Jules prend une attitude tragi-comique, et s’écrie :

Tu t’en souviens, Cinna ! et veux m’assassiner !

Tu veux m’assassiner sur la voie royale, le long du fleuve Saint-Laurent, sans être touché des beautés de la nature qui nous environnent de toutes parts ; à la vue, au nord, de cette belle chute de Montmorency, que les habitants appellent la vache[1], nom peu poétique, à la vérité, mais qui explique si bien la blancheur de l’onde qu’elle laisse sans cesse échapper de ses longues mamelles, comme une vache féconde laisse sans cesse couler le lait, qui fait la richesse du cultivateur. Tu veux m’assassiner en présence de l’Île d’Orléans, qui commence à nous voiler, à mesure que nous avançons, cette belle chute que j’ai peinte avec des couleurs si poétiques. Ingrat ! rien ne peut t’attendrir ! pas même la vue de ce pauvre José, touché de tant de sagesse et d’éloquence dans une si vive jeunesse, comme aurait dit Fénélon, s’il eût écrit mes aventures.

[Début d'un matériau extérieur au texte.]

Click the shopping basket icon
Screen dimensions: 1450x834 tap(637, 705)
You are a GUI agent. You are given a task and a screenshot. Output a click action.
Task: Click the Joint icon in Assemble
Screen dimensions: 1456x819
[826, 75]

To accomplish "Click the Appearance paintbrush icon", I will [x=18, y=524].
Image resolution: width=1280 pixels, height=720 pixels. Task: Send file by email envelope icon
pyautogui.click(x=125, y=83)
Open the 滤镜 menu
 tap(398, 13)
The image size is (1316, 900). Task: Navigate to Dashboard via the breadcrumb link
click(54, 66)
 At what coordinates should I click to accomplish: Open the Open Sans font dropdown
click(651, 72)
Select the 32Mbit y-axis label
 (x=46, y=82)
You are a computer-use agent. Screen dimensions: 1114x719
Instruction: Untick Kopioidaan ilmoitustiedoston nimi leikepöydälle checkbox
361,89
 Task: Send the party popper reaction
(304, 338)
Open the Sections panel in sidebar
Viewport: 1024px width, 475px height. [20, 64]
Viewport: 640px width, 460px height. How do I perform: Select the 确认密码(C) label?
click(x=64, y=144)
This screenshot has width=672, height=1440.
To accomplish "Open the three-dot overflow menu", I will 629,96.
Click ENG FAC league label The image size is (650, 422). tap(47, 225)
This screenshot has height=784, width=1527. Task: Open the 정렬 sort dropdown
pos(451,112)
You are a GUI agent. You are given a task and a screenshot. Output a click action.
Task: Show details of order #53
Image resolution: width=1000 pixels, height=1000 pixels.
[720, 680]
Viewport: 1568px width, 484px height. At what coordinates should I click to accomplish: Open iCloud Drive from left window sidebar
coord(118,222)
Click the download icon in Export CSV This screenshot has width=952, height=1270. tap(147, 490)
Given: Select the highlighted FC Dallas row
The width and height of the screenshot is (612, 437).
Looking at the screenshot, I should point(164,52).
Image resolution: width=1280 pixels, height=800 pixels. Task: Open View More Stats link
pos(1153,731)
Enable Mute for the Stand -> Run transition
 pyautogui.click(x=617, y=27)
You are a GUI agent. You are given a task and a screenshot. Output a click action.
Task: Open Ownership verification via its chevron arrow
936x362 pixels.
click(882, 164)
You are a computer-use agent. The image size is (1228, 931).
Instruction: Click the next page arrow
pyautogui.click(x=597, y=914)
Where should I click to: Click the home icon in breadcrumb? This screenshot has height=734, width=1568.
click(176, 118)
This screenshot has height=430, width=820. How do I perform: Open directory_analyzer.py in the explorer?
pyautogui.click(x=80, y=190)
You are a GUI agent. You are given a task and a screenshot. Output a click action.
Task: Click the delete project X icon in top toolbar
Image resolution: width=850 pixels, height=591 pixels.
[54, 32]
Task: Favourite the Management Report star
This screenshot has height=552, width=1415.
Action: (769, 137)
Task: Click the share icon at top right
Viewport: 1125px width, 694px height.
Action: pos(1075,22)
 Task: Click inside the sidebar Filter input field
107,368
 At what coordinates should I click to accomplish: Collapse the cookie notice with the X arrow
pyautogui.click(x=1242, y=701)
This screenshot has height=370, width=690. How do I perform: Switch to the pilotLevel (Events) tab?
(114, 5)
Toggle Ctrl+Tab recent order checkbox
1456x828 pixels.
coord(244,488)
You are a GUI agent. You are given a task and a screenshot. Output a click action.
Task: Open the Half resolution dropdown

— Sais-tu, interrompit Arché, que tu es pour le moins aussi grand poète que géomètre ?

— Qui en doute ? dit Jules. N’importe ; ma perpendiculaire vous fit tous bien rire, et moi le premier. Tu sais, d’ailleurs, que c’était un tour de ce farceur

  1. Les habitants appellent encore aujourd’hui le sault Montmorency « la vache ».